Goal of the exercise: After finding the line with "Verein (761, 482)" in the entries below, retype exactly each line from there through the line with "Section 504 Rehabilitation", including that final line.

Saved entries:
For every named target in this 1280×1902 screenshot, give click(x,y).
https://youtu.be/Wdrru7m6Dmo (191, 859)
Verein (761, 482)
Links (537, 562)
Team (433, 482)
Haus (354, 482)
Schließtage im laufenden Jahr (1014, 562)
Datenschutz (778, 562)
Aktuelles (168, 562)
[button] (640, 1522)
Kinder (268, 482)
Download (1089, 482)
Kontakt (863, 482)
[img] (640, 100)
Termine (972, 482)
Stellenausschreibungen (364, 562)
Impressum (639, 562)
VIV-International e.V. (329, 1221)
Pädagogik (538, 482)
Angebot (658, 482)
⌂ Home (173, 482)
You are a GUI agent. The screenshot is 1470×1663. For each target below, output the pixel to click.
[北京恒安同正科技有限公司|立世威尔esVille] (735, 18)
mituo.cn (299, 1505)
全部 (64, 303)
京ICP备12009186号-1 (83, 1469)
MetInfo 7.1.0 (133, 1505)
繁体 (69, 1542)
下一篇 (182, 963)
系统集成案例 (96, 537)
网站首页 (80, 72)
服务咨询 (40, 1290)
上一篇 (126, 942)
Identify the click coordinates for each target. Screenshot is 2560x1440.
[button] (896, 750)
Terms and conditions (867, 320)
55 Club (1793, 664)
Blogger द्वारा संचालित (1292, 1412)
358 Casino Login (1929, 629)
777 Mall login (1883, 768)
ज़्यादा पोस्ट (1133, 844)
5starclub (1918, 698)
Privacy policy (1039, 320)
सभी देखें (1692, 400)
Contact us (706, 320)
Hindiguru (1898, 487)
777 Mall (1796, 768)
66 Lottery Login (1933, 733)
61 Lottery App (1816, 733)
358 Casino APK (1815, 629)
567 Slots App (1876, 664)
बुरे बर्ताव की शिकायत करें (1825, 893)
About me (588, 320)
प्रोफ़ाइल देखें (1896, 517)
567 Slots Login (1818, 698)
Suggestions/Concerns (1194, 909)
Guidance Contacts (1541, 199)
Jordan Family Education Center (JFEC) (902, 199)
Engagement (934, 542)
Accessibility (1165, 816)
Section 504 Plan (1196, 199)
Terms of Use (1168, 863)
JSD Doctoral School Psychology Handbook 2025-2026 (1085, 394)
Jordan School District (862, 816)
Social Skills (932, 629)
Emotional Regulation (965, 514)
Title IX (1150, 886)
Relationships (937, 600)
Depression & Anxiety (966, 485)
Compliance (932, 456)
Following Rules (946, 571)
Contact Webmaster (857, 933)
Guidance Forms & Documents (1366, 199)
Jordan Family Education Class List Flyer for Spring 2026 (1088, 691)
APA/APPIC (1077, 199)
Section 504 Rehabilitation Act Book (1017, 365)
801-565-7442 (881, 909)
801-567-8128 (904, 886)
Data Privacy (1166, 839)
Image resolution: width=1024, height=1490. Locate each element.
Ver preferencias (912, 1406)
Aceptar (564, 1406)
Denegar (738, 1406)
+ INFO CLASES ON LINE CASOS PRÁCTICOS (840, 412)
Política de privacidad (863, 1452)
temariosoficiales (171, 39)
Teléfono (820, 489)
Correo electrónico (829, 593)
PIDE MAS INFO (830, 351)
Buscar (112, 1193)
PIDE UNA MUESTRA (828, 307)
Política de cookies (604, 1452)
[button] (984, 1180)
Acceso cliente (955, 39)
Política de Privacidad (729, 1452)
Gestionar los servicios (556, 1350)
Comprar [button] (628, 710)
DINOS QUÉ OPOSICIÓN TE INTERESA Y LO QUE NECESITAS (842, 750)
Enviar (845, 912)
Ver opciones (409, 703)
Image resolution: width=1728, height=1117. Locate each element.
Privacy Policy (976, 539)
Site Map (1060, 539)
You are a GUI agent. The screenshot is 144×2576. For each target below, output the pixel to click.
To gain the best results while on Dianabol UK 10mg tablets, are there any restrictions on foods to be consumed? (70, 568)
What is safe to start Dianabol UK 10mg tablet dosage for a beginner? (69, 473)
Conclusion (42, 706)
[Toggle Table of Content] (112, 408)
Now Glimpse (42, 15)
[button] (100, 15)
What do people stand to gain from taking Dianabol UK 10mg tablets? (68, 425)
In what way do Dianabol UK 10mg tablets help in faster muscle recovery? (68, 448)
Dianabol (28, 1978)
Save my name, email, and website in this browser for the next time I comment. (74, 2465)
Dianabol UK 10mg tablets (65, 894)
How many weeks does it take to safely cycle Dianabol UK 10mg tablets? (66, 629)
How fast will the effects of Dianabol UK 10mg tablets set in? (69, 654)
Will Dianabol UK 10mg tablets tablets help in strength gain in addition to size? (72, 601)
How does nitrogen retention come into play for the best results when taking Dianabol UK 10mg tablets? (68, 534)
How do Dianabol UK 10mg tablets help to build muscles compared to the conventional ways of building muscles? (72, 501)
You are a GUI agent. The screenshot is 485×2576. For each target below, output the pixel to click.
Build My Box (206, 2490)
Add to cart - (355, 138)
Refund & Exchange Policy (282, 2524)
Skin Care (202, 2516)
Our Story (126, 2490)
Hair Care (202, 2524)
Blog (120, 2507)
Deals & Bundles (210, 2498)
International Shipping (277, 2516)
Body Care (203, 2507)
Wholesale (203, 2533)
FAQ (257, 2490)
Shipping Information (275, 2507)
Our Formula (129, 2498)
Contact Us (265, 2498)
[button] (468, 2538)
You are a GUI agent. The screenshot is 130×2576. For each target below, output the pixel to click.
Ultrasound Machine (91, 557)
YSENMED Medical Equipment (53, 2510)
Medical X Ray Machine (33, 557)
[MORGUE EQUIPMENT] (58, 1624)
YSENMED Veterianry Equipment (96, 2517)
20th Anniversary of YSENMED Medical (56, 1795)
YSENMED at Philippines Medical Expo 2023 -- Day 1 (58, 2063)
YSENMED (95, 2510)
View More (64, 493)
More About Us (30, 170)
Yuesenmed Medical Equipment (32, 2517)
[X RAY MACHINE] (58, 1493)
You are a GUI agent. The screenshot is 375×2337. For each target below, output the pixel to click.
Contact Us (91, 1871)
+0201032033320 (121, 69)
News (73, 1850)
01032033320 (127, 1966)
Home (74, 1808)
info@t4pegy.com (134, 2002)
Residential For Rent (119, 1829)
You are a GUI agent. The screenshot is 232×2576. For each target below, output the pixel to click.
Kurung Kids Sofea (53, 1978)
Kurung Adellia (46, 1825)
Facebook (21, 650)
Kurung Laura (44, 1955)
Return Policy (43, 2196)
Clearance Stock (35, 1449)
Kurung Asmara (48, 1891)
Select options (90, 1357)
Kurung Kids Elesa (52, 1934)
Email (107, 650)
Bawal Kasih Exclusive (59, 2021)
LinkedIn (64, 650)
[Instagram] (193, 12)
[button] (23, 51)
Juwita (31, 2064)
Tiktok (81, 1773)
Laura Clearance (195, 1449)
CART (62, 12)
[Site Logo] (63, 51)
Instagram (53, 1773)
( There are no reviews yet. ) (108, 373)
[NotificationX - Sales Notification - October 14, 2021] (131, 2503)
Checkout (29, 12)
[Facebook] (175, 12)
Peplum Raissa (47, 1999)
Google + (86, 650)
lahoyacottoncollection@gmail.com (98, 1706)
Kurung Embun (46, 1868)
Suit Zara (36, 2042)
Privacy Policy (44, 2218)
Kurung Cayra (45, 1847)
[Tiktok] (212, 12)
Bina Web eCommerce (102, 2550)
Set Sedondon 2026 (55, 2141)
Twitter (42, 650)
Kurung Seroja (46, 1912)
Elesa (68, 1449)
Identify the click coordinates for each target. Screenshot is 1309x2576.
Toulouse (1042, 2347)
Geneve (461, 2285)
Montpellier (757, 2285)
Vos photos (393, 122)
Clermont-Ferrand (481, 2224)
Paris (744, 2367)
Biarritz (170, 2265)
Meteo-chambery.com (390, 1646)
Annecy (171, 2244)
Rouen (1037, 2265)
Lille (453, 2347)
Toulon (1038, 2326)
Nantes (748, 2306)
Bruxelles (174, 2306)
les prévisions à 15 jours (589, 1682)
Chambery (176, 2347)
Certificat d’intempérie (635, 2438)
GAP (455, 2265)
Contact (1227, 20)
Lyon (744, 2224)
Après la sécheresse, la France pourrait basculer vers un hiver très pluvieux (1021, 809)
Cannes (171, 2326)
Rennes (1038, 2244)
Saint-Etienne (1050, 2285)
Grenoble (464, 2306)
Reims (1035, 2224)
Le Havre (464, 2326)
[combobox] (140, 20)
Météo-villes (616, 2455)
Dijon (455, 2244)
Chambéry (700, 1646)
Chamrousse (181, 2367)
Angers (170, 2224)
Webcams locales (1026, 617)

Response box:
Verein (761, 482)
Links (537, 562)
Team (433, 482)
Haus (354, 482)
Schließtage im laufenden Jahr (1014, 562)
Datenschutz (778, 562)
Aktuelles (168, 562)
[button] (640, 1522)
Kinder (268, 482)
Download (1089, 482)
Kontakt (863, 482)
[img] (640, 100)
Termine (972, 482)
Stellenausschreibungen (364, 562)
Impressum (639, 562)
VIV-International e.V. (329, 1221)
Pädagogik (538, 482)
Angebot (658, 482)
⌂ Home (173, 482)
You are a GUI agent. The screenshot is 1470×1663. For each target below, output the pixel to click.
[北京恒安同正科技有限公司|立世威尔esVille] (735, 18)
mituo.cn (299, 1505)
全部 (64, 303)
京ICP备12009186号-1 (83, 1469)
MetInfo 7.1.0 (133, 1505)
繁体 (69, 1542)
下一篇 (182, 963)
系统集成案例 (96, 537)
网站首页 (80, 72)
服务咨询 (40, 1290)
上一篇 (126, 942)
Identify the click coordinates for each target. Screenshot is 2560x1440.
[button] (896, 750)
Terms and conditions (867, 320)
55 Club (1793, 664)
Blogger द्वारा संचालित (1292, 1412)
358 Casino Login (1929, 629)
777 Mall login (1883, 768)
ज़्यादा पोस्ट (1133, 844)
5starclub (1918, 698)
Privacy policy (1039, 320)
सभी देखें (1692, 400)
Contact us (706, 320)
Hindiguru (1898, 487)
777 Mall (1796, 768)
66 Lottery Login (1933, 733)
61 Lottery App (1816, 733)
358 Casino APK (1815, 629)
567 Slots App (1876, 664)
बुरे बर्ताव की शिकायत करें (1825, 893)
About me (588, 320)
प्रोफ़ाइल देखें (1896, 517)
567 Slots Login (1818, 698)
Suggestions/Concerns (1194, 909)
Guidance Contacts (1541, 199)
Jordan Family Education Center (JFEC) (902, 199)
Engagement (934, 542)
Accessibility (1165, 816)
Section 504 Plan (1196, 199)
Terms of Use (1168, 863)
JSD Doctoral School Psychology Handbook 2025-2026 (1085, 394)
Jordan School District (862, 816)
Social Skills (932, 629)
Emotional Regulation (965, 514)
Title IX (1150, 886)
Relationships (937, 600)
Depression & Anxiety (966, 485)
Compliance (932, 456)
Following Rules (946, 571)
Contact Webmaster (857, 933)
Guidance Forms & Documents (1366, 199)
Jordan Family Education Class List Flyer for Spring 2026 (1088, 691)
APA/APPIC (1077, 199)
Section 504 Rehabilitation Act Book (1017, 365)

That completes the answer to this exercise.